Le livre de Ludovic Frobert complète avantageusement celui de Fernand Rude Les révoltes des Canuts (1831-1834) [1]. Il en offre une vision synthétique qui mérite le détour, d’autant plus d’actualité que les idées de « classe sociale », de « luttes de classes » semblent, aujourd’hui, dépassées, au profit d’un management. Se pose aussi les questions de la confrontation avec les principes régulateurs de l’économie, de la contestation alors même que les termes de l’échange semblent forclos.
Le monde ouvrier canut, confronté à la révolution industrielle et à la nécessaire transformation et adaptation des conditions de travail, entend défendre la fabrique[2] comme une solution originale qui mêle économique et politique (les Droits fondamentaux), une expérimentation politique d’affirmation des Droits et de la démocratie. Au point que, pour tous, des ouvriers aux meneurs, la certitude que la démocratie nécessité toujours plus de démocratie est largement partagée. Est-ce là, ce qu’il faudrait entendre par ce que des auteurs contemporains appellent « la démocratie radicale » ?
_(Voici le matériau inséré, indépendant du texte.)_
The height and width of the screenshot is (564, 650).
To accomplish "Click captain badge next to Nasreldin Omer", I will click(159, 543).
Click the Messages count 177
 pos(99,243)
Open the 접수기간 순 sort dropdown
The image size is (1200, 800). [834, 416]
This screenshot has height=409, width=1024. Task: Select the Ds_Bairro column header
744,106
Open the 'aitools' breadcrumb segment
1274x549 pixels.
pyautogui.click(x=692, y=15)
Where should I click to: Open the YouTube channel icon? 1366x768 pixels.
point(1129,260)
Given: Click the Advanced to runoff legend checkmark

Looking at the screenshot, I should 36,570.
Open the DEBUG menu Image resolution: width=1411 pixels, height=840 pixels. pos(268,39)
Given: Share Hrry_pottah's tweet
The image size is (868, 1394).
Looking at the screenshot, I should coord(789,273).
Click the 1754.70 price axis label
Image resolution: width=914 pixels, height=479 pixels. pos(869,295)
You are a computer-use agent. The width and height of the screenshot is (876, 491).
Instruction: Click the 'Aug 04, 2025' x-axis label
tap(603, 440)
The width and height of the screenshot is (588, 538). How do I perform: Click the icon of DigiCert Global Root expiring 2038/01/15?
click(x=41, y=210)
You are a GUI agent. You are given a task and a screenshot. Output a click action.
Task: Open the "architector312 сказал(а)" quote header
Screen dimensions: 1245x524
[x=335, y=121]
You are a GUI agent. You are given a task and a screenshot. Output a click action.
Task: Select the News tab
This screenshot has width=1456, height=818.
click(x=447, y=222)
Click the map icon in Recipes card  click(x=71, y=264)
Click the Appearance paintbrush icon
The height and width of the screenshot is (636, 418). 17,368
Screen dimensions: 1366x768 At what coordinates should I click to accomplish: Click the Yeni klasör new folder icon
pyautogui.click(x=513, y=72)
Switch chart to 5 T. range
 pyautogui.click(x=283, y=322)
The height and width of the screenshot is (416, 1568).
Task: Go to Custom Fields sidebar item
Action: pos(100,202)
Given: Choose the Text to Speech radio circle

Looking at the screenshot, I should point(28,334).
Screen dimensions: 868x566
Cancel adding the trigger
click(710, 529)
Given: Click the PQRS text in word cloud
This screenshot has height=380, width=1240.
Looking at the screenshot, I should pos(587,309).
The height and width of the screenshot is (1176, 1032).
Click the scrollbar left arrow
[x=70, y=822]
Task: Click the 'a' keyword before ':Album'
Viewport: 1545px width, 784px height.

En tout cas, c’est bien sur ce champ-là de l’expérimentation politique que l’on se trouve. Autant du point de vue de
l’organisation du mouvement, où l’on pensera les principes mêmes de l’idée politique d’association (contre-nature, puisque, dans les faits, négociants, industriels et ouvriers sont associés ; mais aussi plus prometteuse que les corporations et autres guildes professionnelles. Une telle réflexion s’imposera d’autant plus que les pouvoirs politiques locaux comme nationaux chercheront par tous les moyens de dissoudre ces associations de canuts… A trop vouloir interdire, a trop donner de publicité à cette interdiction, il est toujours possible de contourner l’interdit et de le subvertir : alors que la Loi Le chapelier interdit, depuis 1825, les associations à caractère professionnel, les sociétés mutuellistes se développent et acquièrent une véritable autonomie et apportent secours et entraide aux côtisants) : il s’agit de transcender la classe par la visée et la mise en œuvre d’un même intérêt ;
philosophique ( les idées de Saint-Simon, Marx, Fourrier, Proudhon) alimentent les réflexions des principaux protagonistes canuts – notamment dans la critique de la propriété, la théorie de l’impôt (Chastaing, grande figure du mouvement, pense l’impôt en corrélation avec les droits civiques, puisque selon lui, la destination de l’impôt est de maintenir la solidarité et la cohésion sociale, tout en réduisant les aléas et les inégalités) ;
la souveraineté – linguistique, lorsque le journal du mouvement lance un concours pour choisir le vocable se substituant à celui de canut, vécu comme péjoratif ; législative : un mot d’ordre se répand que puisqu’ils ne pouvaient faire la loi, il appartenait aux canuts de vérifier comment les élus du peuple s’acquittaient de leur charge ; démocratique : face à al monarchie compromise avec une aristocratie d’argent, il convenait de dénoncer les droits fondamentaux (Liberté et Egalité) qui étaient déniés aux ouvriers (dans une moindre mesure, aux femmes d’ouvriers : la volonté d’émancipation, si elle était réelle chez certains canuts, restait pourtant une affirmation marginale au mouvement) ;
la publicité : le mouvement des canuts fut couvert par plusieurs feuillets et journaux, dont L’Echo de la Fabrique, sous-titré « journal industriel et littéraire de Lyon ». et c’est un « peuple » instruit, qui revendique son instruction comme une condition nécessaire à la démocratie, qui devient peu à peu véritable organe de presse, marmite intellectuelle et bouillonnement de réflexions politiques et d’économie sociale.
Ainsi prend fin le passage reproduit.